And remember, if all else fails, start a Ca$h 4 G0ld side-business. What could go wrong?

Friday, October 29, 2010

Waxing Nostalgic for IM Conversations of Yesteryear

A recent episode of the The Big Bang Theory reminded me of an IM conversation I once had with my now-wife several years ago, back before we started dating.

I remember this conversation fondly whenever a reference is made to text-based adventure games... You know, the types of games that all the nerdy kids (whaddup!) played on their Apple IIe's and Apple IIgs's back in the 80s. These games typically place you in a labyrinth of some sort, with various diverging paths to choose from, objects to interact with, and puzzles to solve as you progressed toward some nebulously-defined goal. You progress through the game by typing various free-text commands, such as "go north" or "pick up axe" or "kill troll." (If I recall correctly, there was even an adult-themed one my friends and I stumbled upon once, in which "Fuck Trent" was a valid command that unceasingly produced the response "Trent takes no particular interest in it, but you feel satisfied.")

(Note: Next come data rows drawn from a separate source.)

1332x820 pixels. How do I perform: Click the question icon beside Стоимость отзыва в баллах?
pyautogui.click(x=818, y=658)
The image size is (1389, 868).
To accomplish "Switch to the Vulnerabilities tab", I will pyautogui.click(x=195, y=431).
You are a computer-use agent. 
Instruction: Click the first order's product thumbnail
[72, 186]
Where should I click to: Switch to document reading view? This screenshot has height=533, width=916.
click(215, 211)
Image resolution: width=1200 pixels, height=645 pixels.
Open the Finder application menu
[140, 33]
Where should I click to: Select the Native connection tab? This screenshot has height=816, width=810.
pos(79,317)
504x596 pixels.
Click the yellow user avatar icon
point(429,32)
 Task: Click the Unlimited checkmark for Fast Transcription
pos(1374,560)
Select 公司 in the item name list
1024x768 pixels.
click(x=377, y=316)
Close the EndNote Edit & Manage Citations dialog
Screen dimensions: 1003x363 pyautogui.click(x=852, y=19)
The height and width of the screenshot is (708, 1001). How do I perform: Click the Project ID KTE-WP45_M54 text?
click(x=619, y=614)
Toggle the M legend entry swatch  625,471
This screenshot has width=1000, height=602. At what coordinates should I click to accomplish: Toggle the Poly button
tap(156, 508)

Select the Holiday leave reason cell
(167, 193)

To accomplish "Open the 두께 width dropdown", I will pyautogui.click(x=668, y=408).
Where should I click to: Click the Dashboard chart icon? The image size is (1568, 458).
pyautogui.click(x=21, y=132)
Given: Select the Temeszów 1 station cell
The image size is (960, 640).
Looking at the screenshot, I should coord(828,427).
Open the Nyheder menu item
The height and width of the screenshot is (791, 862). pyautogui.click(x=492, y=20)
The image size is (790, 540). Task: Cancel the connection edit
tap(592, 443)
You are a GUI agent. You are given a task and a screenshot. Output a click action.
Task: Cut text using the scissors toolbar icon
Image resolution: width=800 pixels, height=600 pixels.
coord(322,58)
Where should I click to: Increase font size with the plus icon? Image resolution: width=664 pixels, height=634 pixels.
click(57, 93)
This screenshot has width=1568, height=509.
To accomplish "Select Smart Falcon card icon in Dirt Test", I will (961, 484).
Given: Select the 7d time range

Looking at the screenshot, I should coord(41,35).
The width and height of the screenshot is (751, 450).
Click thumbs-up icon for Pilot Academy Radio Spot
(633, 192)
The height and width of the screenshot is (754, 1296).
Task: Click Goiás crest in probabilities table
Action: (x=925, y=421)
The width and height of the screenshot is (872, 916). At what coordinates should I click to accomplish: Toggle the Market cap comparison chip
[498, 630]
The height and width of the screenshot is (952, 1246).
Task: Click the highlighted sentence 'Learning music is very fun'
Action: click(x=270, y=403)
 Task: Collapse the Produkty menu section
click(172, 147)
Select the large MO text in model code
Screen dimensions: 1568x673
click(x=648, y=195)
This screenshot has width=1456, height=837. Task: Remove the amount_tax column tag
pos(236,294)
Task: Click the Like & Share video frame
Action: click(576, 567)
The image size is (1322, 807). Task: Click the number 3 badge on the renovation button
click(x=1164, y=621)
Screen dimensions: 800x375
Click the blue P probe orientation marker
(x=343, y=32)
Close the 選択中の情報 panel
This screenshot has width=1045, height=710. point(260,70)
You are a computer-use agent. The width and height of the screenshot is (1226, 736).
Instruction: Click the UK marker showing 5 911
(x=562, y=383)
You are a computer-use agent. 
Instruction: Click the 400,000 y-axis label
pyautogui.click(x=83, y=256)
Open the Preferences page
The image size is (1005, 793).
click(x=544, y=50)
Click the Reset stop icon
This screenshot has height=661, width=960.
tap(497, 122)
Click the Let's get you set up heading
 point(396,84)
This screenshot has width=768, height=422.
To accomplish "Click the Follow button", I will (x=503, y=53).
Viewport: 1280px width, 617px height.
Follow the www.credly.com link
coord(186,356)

At any rate, this particular conversation took place across thousands of miles in the wee hours of the morning. She was sitting in an airport somewhere (my money's on SFO), waiting for her red-eye, and I was, as always, burning the midnight oil for no particular reason. It began with a cryptic remark, completely devoid of any context -- something I would later come to recognize as one of her hallmarks -- and went like this:
Her: we are at a crossroads
Me: oh sure
Her: and those crossroads are necessitated by one thing
Me: paths lead north, east, and south
Her: one pivotal fact
Me: there is a flask
Me: what will you do?
Her: er. can I kill the ogre?
Me: there is no ogre
Her: damn!
Her: I will drink!
Me: thou drinkest from ye flask
Me: thou hast died
Her: damn it
Her: do over!
Me: but thou hast been revived as in immortal
Her: hurrah! now, to the north!
Me: you go north, but you trip over ye flask
Her: damn it

Monday, October 4, 2010

Since No One's Reading This, I Can Rant

...maniacally, using a series of random mathematical equations:

1 + 1 < 3.14159 YOU LYING SACK OF (sin²ϴ + cos²ϴ)!!!

Take your goddamn e^-iπ and SHOVE IT UP YOUR ϕ!!!! Golden ratio my ass.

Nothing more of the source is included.